Typeclass and related definitions:

IsObliviousEnv env: the environment env is oblivious.
feedbackCondAction env n: the kernel representing the conditional distribution of the feedback given the action at time n in an oblivious environment env.

Constructors for oblivious environments:

obliviousEnv ν: an oblivious environment, in which the distribution of the next feedback depends only on the last action, but in a possibly time-dependent manner, and is given by a sequence of Markov kernels ν : ℕ → Kernel 𝓐 𝓨.
stationaryEnv ν: a stationary environment, in which the distribution of the next feedback depends only on the last action (and not on the past history), and is given by a Markov kernel ν : Kernel 𝓐 𝓨.

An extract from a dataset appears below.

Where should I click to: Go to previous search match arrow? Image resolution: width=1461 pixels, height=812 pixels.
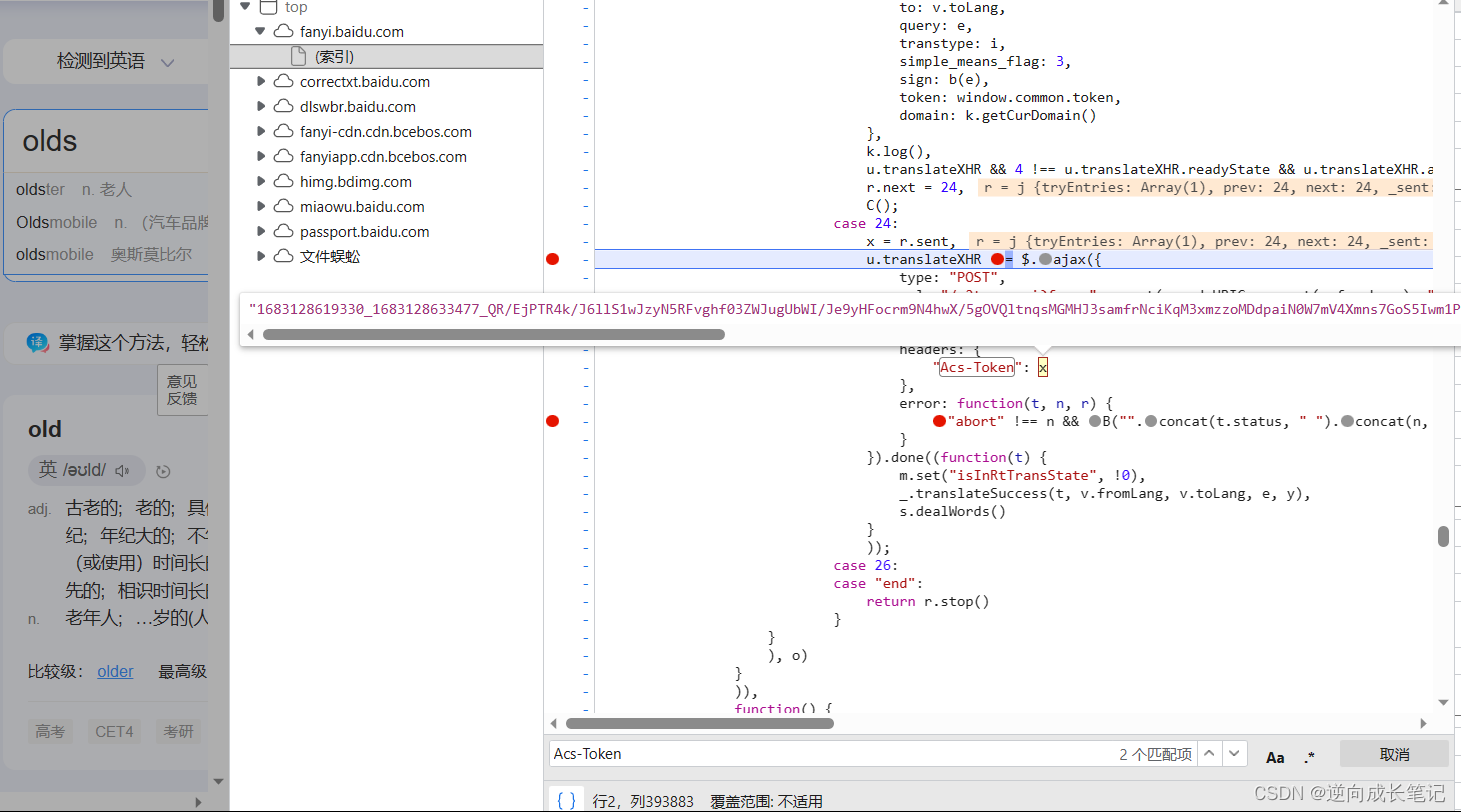(x=1209, y=754)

class Learning.IsObliviousEnv {𝓐 : Type u_1} {𝓨 : Type u_2} {m𝓐 : MeasurableSpace 𝓐} {m𝓨 : MeasurableSpace 𝓨} (env : Environment 𝓐 𝓨) :

An environment is oblivious if the distribution of the next feedback depends only on the last action and not on the past history.

exists_eq_prodMkLeft : ∃ (ν : ℕ → ProbabilityTheory.Kernel 𝓐 𝓨), (∀ (n : ℕ), ProbabilityTheory.IsMarkovKernel (ν n)) ∧ env.ν0 = ν 0 ∧ ∀ (n : ℕ), env.feedback n = ProbabilityTheory.Kernel.prodMkLeft (↥(Finset.Iic n) → 𝓐 × 𝓨) (ν (n + 1))

Instances

noncomputable def Learning.feedbackCondAction {𝓐 : Type u_1} {𝓨 : Type u_2} {m𝓐 : MeasurableSpace 𝓐} {m𝓨 : MeasurableSpace 𝓨} (env : Environment 𝓐 𝓨) [h_obl : IsObliviousEnv env] (n : ℕ) :

ProbabilityTheory.Kernel 𝓐 𝓨

The kernel representing the conditional distribution of the feedback given the action at time n in an oblivious environment.

Equations

Learning.feedbackCondAction env n = ⋯.choose n

Instances For

instance Learning.instIsMarkovKernelFeedbackCondAction {𝓐 : Type u_1} {𝓨 : Type u_2} {m𝓐 : MeasurableSpace 𝓐} {m𝓨 : MeasurableSpace 𝓨} (env : Environment 𝓐 𝓨) [IsObliviousEnv env] (n : ℕ) :

ProbabilityTheory.IsMarkovKernel (feedbackCondAction env n)

theorem Learning.ν0_eq_feedbackCondAction {𝓐 : Type u_1} {𝓨 : Type u_2} {m𝓐 : MeasurableSpace 𝓐} {m𝓨 : MeasurableSpace 𝓨} (env : Environment 𝓐 𝓨) [IsObliviousEnv env] :

env.ν0 = feedbackCondAction env 0

theorem Learning.feedback_eq_feedbackCondAction {𝓐 : Type u_1} {𝓨 : Type u_2} {m𝓐 : MeasurableSpace 𝓐} {m𝓨 : MeasurableSpace 𝓨} (env : Environment 𝓐 𝓨) [IsObliviousEnv env] (n : ℕ) :

env.feedback n = ProbabilityTheory.Kernel.prodMkLeft (↥(Finset.Iic n) → 𝓐 × 𝓨) (feedbackCondAction env (n + 1))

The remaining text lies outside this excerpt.